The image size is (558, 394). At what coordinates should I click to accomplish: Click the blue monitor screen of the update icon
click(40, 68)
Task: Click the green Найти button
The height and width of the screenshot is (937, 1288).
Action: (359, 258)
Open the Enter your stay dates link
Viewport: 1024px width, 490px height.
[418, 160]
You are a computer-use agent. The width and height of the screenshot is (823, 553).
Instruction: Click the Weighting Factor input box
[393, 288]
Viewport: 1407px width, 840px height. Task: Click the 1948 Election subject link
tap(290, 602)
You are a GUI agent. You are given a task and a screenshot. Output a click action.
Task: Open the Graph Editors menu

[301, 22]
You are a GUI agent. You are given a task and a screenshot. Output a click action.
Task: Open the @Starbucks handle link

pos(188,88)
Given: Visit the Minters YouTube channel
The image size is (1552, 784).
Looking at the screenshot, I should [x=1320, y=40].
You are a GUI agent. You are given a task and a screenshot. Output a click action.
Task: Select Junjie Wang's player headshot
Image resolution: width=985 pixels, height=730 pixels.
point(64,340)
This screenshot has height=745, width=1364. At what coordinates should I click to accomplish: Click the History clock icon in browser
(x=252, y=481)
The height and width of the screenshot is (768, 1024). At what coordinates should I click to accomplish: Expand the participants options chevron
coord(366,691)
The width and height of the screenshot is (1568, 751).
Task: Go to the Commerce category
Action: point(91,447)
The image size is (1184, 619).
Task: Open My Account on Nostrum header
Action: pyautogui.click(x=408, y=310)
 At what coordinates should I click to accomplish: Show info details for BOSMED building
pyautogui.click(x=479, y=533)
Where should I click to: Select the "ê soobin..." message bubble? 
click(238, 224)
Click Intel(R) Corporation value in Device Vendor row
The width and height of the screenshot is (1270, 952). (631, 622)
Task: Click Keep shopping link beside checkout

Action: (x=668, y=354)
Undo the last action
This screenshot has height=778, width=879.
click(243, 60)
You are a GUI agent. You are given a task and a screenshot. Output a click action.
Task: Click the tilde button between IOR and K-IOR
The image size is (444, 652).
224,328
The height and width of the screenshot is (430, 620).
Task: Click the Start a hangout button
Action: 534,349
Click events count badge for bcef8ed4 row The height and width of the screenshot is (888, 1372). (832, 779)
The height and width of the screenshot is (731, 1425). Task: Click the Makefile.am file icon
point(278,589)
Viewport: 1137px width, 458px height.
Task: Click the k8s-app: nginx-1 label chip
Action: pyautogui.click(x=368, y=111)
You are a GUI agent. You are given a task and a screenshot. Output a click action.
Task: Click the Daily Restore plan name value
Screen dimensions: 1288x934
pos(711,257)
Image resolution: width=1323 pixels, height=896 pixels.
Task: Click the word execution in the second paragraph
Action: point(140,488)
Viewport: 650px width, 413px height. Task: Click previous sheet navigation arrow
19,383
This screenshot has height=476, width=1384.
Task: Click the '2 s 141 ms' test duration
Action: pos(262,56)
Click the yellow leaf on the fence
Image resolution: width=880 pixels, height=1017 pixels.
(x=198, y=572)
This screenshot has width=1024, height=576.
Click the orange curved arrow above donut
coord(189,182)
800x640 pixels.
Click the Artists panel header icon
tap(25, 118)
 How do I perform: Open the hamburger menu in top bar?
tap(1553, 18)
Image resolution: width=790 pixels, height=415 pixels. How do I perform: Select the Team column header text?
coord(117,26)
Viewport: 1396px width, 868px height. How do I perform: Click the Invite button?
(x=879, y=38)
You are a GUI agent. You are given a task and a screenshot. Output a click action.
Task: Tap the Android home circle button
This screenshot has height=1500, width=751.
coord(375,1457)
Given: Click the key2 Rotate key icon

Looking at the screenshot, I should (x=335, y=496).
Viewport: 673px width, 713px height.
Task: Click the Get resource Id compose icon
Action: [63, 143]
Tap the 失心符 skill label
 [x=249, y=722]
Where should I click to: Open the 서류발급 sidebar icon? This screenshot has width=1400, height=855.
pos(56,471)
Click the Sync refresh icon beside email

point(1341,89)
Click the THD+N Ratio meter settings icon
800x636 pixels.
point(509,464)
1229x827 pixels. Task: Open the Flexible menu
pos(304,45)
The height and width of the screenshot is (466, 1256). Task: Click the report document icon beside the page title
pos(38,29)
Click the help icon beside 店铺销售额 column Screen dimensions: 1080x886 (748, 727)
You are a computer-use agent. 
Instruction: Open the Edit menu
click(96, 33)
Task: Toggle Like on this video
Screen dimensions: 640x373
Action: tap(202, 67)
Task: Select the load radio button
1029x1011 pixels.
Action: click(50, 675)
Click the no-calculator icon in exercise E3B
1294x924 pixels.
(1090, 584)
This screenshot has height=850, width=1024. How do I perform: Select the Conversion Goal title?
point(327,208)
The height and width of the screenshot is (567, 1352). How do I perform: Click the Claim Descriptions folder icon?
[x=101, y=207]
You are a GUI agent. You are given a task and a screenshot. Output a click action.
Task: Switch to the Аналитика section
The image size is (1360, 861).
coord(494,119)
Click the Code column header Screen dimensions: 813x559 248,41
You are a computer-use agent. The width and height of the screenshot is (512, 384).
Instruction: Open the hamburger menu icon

◆ **Work to be completed**
Nothing in the listing above may be altered; transcribe all of it.

◆ **Result of the task**
The image size is (558, 394). At what coordinates should I click to accomplish: Click the blue monitor screen of the update icon
click(40, 68)
Task: Click the green Найти button
The height and width of the screenshot is (937, 1288).
Action: (359, 258)
Open the Enter your stay dates link
Viewport: 1024px width, 490px height.
[418, 160]
You are a computer-use agent. The width and height of the screenshot is (823, 553).
Instruction: Click the Weighting Factor input box
[393, 288]
Viewport: 1407px width, 840px height. Task: Click the 1948 Election subject link
tap(290, 602)
You are a GUI agent. You are given a task and a screenshot. Output a click action.
Task: Open the Graph Editors menu

[301, 22]
You are a GUI agent. You are given a task and a screenshot. Output a click action.
Task: Open the @Starbucks handle link

pos(188,88)
Given: Visit the Minters YouTube channel
The image size is (1552, 784).
Looking at the screenshot, I should [x=1320, y=40].
You are a GUI agent. You are given a task and a screenshot. Output a click action.
Task: Select Junjie Wang's player headshot
Image resolution: width=985 pixels, height=730 pixels.
point(64,340)
This screenshot has height=745, width=1364. At what coordinates should I click to accomplish: Click the History clock icon in browser
(x=252, y=481)
The height and width of the screenshot is (768, 1024). At what coordinates should I click to accomplish: Expand the participants options chevron
coord(366,691)
The width and height of the screenshot is (1568, 751).
Task: Go to the Commerce category
Action: point(91,447)
The image size is (1184, 619).
Task: Open My Account on Nostrum header
Action: pyautogui.click(x=408, y=310)
 At what coordinates should I click to accomplish: Show info details for BOSMED building
pyautogui.click(x=479, y=533)
Where should I click to: Select the "ê soobin..." message bubble? 
click(238, 224)
Click Intel(R) Corporation value in Device Vendor row
The width and height of the screenshot is (1270, 952). (631, 622)
Task: Click Keep shopping link beside checkout

Action: (x=668, y=354)
Undo the last action
This screenshot has height=778, width=879.
click(243, 60)
You are a GUI agent. You are given a task and a screenshot. Output a click action.
Task: Click the tilde button between IOR and K-IOR
The image size is (444, 652).
224,328
The height and width of the screenshot is (430, 620).
Task: Click the Start a hangout button
Action: 534,349
Click events count badge for bcef8ed4 row The height and width of the screenshot is (888, 1372). (832, 779)
The height and width of the screenshot is (731, 1425). Task: Click the Makefile.am file icon
point(278,589)
Viewport: 1137px width, 458px height.
Task: Click the k8s-app: nginx-1 label chip
Action: pyautogui.click(x=368, y=111)
You are a GUI agent. You are given a task and a screenshot. Output a click action.
Task: Click the Daily Restore plan name value
Screen dimensions: 1288x934
pos(711,257)
Image resolution: width=1323 pixels, height=896 pixels.
Task: Click the word execution in the second paragraph
Action: point(140,488)
Viewport: 650px width, 413px height. Task: Click previous sheet navigation arrow
19,383
This screenshot has height=476, width=1384.
Task: Click the '2 s 141 ms' test duration
Action: pos(262,56)
Click the yellow leaf on the fence
Image resolution: width=880 pixels, height=1017 pixels.
(x=198, y=572)
This screenshot has width=1024, height=576.
Click the orange curved arrow above donut
coord(189,182)
800x640 pixels.
Click the Artists panel header icon
tap(25, 118)
 How do I perform: Open the hamburger menu in top bar?
tap(1553, 18)
Image resolution: width=790 pixels, height=415 pixels. How do I perform: Select the Team column header text?
coord(117,26)
Viewport: 1396px width, 868px height. How do I perform: Click the Invite button?
(x=879, y=38)
You are a GUI agent. You are given a task and a screenshot. Output a click action.
Task: Tap the Android home circle button
This screenshot has height=1500, width=751.
coord(375,1457)
Given: Click the key2 Rotate key icon

Looking at the screenshot, I should (x=335, y=496).
Viewport: 673px width, 713px height.
Task: Click the Get resource Id compose icon
Action: [63, 143]
Tap the 失心符 skill label
 [x=249, y=722]
Where should I click to: Open the 서류발급 sidebar icon? This screenshot has width=1400, height=855.
pos(56,471)
Click the Sync refresh icon beside email

point(1341,89)
Click the THD+N Ratio meter settings icon
800x636 pixels.
point(509,464)
1229x827 pixels. Task: Open the Flexible menu
pos(304,45)
The height and width of the screenshot is (466, 1256). Task: Click the report document icon beside the page title
pos(38,29)
Click the help icon beside 店铺销售额 column Screen dimensions: 1080x886 (748, 727)
You are a computer-use agent. 
Instruction: Open the Edit menu
click(96, 33)
Task: Toggle Like on this video
Screen dimensions: 640x373
Action: tap(202, 67)
Task: Select the load radio button
1029x1011 pixels.
Action: click(50, 675)
Click the no-calculator icon in exercise E3B
1294x924 pixels.
(1090, 584)
This screenshot has height=850, width=1024. How do I perform: Select the Conversion Goal title?
point(327,208)
The height and width of the screenshot is (567, 1352). How do I perform: Click the Claim Descriptions folder icon?
[x=101, y=207]
You are a GUI agent. You are given a task and a screenshot. Output a click action.
Task: Switch to the Аналитика section
The image size is (1360, 861).
coord(494,119)
Click the Code column header Screen dimensions: 813x559 248,41
You are a computer-use agent. The width and height of the screenshot is (512, 384).
Instruction: Open the hamburger menu icon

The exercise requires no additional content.